De aquí salió y anduvo todas las calles de la Reducción, y con ahullidos y bramidos como de fiera, aterrorizó sobremanera á toda la gente.
El día siguiente se apareció á una hermana suya y á otros, con semblante horroroso, queriendo Dios que hubiese muchos testigos del caso, porque quien necesitase del temor para vivir bien, no pudiese negar el hecho para no temer.
Habiendo fallecido este año un fervorosísimo Misionero en estas Reducciones, es razón que le demos aquí lugar á sus méritos, refiriendo brevemente sus virtudes y sus apostólicas fatigas en servicio de Dios y bien de las almas.
Este fué el P. Joseph Tolú, que á los setenta y cinco años de su edad pasó de estos trabajos al eterno descanso en el pueblo de San Rafael, á 10 de Mayo de 1717.

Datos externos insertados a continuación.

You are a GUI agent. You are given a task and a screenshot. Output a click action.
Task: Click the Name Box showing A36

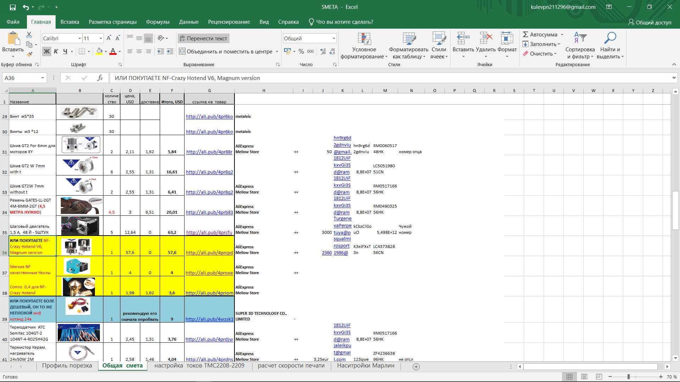click(21, 77)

Nació este santo varón á 22 de Noviembre de 1643 en Potago, lugar de la isla Cerdeña; fué en aquella provincia recibido en la Compañía, teniendo 21 años de edad, á 2 de Mayo de 64 y el año de 74 pasó á esta provincia, donde concluídos los estudios que le faltaban y recibidos los sagrados órdenes, pasó á las Misiones de los Guaranís, donde vivió algún tiempo con mucho fruto de los indios.
Aquí le quiso Dios dar á entender los muchos trabajos que le tenía preparados para labrarle la corona de sus merecimientos, y fué de esta manera:
Había acabado un día de decir misa, y mientras se retiraba á su aposento á dar gracias á Nuestro Señor, se vió como en éxtasis, cercado de una tropa de gente desconocida y se vió también á sí mismo cultivando la tierra con un azadón en la mano, lleno todo de sudor, sin que alguno de los presentes, movido á piedad, se determinase á quitarle de las manos aquel rústico instrumento y á ayudarle en aquel oficio.
Quedó el P. Joseph extrañamente maravillado y pensativo, por no entender qué se le quería significar con aquella visión, hasta que pasando poco después por orden de los Superiores á la conversión de los Chiriguanás lo conoció en la Reducción de San Ignacio, donde aunque había gran multitud de gente, con todo eso el hablarles de su conversión era predicar á las piedras, ó como dicen, en desierto, sin poder reducir ni aun uno sólo de aquellos obstinados, ni tener aún un sirviente que le asistiese en el altar, por lo cual se vió obligado á cultivar con sus manos una huertecilla, y con el sudor de su rostro recoger alguna cosa con qué pasar la vida; iba en persona al bosque á traer un haz de leña y al río por un cántaro de agua, mirándole entre tanto aquellos bárbaros sin moverse á ayudarle.